Standardowe spóźnienie — akademicki kwadrans, czyli jakieś półgodziny, przyjąłem ze spokojem zupełnie niepodobnym do mnie, pieniacza. Wreszcie na scenę wyszedł zespół. Gapię się, liczę na palcach lewej ręki: pięć, a powinno być sześć! Liczę na palcach prawej ręki, bo może lewa zepsuta: pięć! Kogoś brakuje. I wtedy wchodzi gwiazda, lider, wokalista — acha, stopniowanie napięcia, show taki mamy.
Spóźniony Arkadiusz Jakubik, bo o nim mowa, od razu wyjaśnił, że oto mamy przed sobą grupę alkoholików.
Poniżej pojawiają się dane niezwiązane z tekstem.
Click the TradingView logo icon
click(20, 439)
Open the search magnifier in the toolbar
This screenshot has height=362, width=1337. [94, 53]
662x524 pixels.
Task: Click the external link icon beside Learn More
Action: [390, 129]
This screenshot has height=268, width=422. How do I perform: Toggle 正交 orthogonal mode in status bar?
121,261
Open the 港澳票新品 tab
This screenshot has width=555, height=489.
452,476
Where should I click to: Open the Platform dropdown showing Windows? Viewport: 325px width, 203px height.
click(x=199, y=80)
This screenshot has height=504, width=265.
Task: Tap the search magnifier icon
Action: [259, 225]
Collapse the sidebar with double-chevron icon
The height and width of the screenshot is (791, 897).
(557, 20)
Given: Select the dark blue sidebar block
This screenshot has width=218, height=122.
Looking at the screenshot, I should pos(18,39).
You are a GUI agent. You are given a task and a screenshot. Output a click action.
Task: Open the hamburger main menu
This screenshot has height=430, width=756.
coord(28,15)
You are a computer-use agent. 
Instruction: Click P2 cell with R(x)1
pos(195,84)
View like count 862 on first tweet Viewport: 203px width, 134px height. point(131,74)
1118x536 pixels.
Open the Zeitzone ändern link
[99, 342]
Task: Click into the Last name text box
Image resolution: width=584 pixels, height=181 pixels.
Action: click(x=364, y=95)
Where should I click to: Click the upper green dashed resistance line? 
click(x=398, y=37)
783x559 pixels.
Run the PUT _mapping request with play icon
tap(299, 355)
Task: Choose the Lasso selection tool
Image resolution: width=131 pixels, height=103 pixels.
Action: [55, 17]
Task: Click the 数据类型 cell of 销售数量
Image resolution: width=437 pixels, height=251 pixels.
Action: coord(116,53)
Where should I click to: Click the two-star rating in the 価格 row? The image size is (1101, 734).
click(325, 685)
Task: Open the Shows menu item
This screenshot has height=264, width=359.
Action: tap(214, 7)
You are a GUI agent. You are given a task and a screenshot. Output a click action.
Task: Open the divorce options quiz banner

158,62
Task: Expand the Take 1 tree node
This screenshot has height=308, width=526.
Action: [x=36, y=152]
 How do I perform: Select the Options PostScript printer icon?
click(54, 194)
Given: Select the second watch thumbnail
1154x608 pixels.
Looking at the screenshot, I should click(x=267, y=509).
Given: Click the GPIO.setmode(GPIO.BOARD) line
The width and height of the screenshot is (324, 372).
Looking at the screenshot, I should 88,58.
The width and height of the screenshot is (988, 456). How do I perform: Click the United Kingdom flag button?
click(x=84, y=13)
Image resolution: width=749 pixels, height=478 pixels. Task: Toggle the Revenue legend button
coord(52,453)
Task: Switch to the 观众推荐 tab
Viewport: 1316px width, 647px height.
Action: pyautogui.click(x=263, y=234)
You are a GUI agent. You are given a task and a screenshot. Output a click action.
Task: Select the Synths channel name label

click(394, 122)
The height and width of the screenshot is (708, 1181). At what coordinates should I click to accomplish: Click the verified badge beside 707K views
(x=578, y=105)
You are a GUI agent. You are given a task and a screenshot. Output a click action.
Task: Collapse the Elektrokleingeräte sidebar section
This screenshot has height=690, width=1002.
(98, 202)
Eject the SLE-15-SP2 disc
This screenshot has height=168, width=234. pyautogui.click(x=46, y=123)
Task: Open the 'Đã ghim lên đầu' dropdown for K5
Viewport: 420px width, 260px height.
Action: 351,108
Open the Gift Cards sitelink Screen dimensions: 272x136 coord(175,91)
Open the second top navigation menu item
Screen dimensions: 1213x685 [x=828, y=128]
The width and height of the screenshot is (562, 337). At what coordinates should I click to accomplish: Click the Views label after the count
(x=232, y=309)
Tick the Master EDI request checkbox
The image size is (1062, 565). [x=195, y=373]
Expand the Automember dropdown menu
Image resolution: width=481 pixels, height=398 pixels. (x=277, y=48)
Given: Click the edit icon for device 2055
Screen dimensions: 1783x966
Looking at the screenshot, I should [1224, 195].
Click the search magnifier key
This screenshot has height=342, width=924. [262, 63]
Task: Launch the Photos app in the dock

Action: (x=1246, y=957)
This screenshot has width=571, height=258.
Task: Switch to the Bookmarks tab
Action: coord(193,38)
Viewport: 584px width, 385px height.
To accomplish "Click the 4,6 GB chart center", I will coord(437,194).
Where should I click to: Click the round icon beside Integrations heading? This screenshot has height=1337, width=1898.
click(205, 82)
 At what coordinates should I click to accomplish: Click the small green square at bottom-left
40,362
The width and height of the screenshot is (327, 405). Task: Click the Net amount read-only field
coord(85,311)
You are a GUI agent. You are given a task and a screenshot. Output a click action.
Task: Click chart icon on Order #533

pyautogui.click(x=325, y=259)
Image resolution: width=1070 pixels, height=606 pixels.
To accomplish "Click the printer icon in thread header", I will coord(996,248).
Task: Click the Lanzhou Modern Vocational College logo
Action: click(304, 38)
To tłumaczy spóźnienie i brak synchronizacji na wejściu. Wybaczam wspaniałomyślnie, bo zapunktował mocno opowiastkami pomiędzy utworami. Mówił sporo, na szczęście nie aż tyle, co Tom Waits, który potrafi przegadać większość koncertu. Dr Misio tylko wprowadzał nas w utwory, co czasami było nie do przecenienia. Większość utworów dobrze znam, bo zespół jest mi bliski od pierwszej płyty, ale opowieść o dwóch głowach z ostatniej płyty (Strach XXI Wieku) była przednia. Kiedy zaczął się utwór, rżałem jak durny, mając w pamięci wstęp, który właśnie usłyszałem.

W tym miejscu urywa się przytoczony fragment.